The land surrounding the bay  itself hardly resembles a verdant tropical paradise.It seems relatively tree less- whether this is natural or not I don't know. It is certainly mountaneous, but very very dry.
 We walked along the beach , inspecting the "finds" - just the usual, plastic ,plastic ,plastic and oh yes, more plastic,with the odd shoe/sandal thrown in for variation. Sad, but true.

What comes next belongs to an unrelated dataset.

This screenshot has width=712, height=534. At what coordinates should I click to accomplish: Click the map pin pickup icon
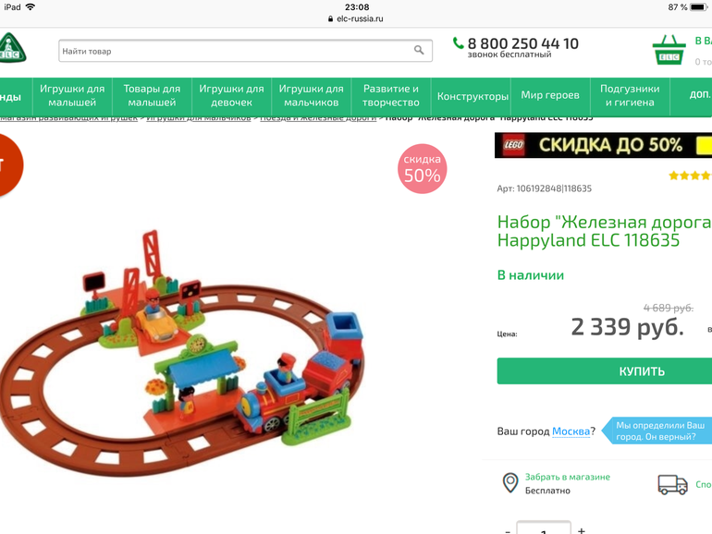coord(510,483)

We slept,explored the beach- keeping a very weather eye out for the famed lizards and snorkelled, and later in the evening a couple of Phinisi - Indonesian traditional boats, arrived to also anchor in our bay.
These Phinisi , were engaged in the dive tourism industry.
One of them was stunning- obviously the way to do a dive trip, if you can afford it. Si Datu Bua- look it up if you want. It'
s available for charter from $84000 per week- and  that isn't Indonesian Rupia!


Sunset at Loh Serau

A rather piratical looking Phinisi if the foreground, with a real smoking volcano behind
Pulau Sangeang

Lombok to Sumbawa


Crossing from Lombok to Sumbawa we had an excellent sail and anchored about 1600 for the night in a bay at Medang Island. Another peaceful bay,and this one afforded the chance to get at that duckweed.
https://youtu.be/gAjNjs1q3dk

Damn duckweed -it just loves this water temperature
  


The first attempt at anchoring , sounded a bit 'corally' although it had appeared to be a sandy patch. That is the trouble when arriving with the sun at a low angle, its very hard to see the bottom unless the water is crystal clear.

Having let go in 10m, but not quite able to make out what I could hear the chain scraping over, the easiest solution was into the water with face mask and fins to survey the situation.
Sure enough, we had dropped the anchor on sand but there was a bombie (coral head) that the chain was scraping near. Back on board to report and we heaved up, moved a little further away to the west and re-anchored, this time in 7m,  without the accompanying scraping noises.

The first anchorage would probably have been fine, but as , as was usual for us , we were the only boat in the entire bay, it was easier to heave up straight away , before the boat swung around and ensnared the bombie with the chain which would possibly have meant having to dive on it in the morning, if we couldn’t heave the anchor.

Next destination , Komodo ,an all night sail away.